What you need to do
From the entries below, retype only the lines from the one with "Given: Tap Squadron" through the one with "Click the disabled", exactly as written.

=== Section Start ===

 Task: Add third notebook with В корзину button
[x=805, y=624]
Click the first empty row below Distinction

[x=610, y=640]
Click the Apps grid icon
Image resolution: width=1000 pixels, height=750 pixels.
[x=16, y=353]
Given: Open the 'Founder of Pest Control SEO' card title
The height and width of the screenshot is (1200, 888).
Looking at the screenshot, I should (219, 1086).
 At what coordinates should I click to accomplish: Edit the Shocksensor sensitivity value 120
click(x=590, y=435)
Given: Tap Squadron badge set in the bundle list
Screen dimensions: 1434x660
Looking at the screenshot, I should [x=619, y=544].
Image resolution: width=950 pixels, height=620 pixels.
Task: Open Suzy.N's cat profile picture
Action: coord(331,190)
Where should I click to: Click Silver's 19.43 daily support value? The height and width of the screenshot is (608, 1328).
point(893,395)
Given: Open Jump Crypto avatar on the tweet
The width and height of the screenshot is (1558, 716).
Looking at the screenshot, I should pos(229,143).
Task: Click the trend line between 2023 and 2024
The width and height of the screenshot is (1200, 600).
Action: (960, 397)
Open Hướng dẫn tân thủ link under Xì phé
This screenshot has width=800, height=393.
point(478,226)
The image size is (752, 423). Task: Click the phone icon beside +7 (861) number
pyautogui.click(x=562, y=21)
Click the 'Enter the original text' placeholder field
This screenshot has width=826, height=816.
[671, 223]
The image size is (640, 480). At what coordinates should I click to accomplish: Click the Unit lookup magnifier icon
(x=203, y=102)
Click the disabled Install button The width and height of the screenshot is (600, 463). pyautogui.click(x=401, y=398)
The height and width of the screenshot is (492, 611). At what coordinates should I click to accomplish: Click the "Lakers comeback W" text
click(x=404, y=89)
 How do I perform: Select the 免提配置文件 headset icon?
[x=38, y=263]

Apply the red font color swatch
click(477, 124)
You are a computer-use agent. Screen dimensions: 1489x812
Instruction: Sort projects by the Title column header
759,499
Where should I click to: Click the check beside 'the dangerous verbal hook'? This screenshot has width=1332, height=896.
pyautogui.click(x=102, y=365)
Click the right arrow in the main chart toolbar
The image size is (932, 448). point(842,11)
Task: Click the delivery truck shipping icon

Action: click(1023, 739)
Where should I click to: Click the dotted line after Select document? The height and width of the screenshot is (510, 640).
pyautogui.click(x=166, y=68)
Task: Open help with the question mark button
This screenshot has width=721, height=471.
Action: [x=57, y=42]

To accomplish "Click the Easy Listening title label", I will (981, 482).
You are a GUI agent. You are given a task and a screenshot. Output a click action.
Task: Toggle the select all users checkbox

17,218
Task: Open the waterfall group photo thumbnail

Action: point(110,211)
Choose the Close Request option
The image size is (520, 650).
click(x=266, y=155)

=== Section End ===

Written solution
Given: Tap Squadron badge set in the bundle list
Screen dimensions: 1434x660
Looking at the screenshot, I should [x=619, y=544].
Image resolution: width=950 pixels, height=620 pixels.
Task: Open Suzy.N's cat profile picture
Action: coord(331,190)
Where should I click to: Click Silver's 19.43 daily support value? The height and width of the screenshot is (608, 1328).
point(893,395)
Given: Open Jump Crypto avatar on the tweet
The width and height of the screenshot is (1558, 716).
Looking at the screenshot, I should pos(229,143).
Task: Click the trend line between 2023 and 2024
The width and height of the screenshot is (1200, 600).
Action: (960, 397)
Open Hướng dẫn tân thủ link under Xì phé
This screenshot has width=800, height=393.
point(478,226)
The image size is (752, 423). Task: Click the phone icon beside +7 (861) number
pyautogui.click(x=562, y=21)
Click the 'Enter the original text' placeholder field
This screenshot has width=826, height=816.
[671, 223]
The image size is (640, 480). At what coordinates should I click to accomplish: Click the Unit lookup magnifier icon
(x=203, y=102)
Click the disabled Install button The width and height of the screenshot is (600, 463). pyautogui.click(x=401, y=398)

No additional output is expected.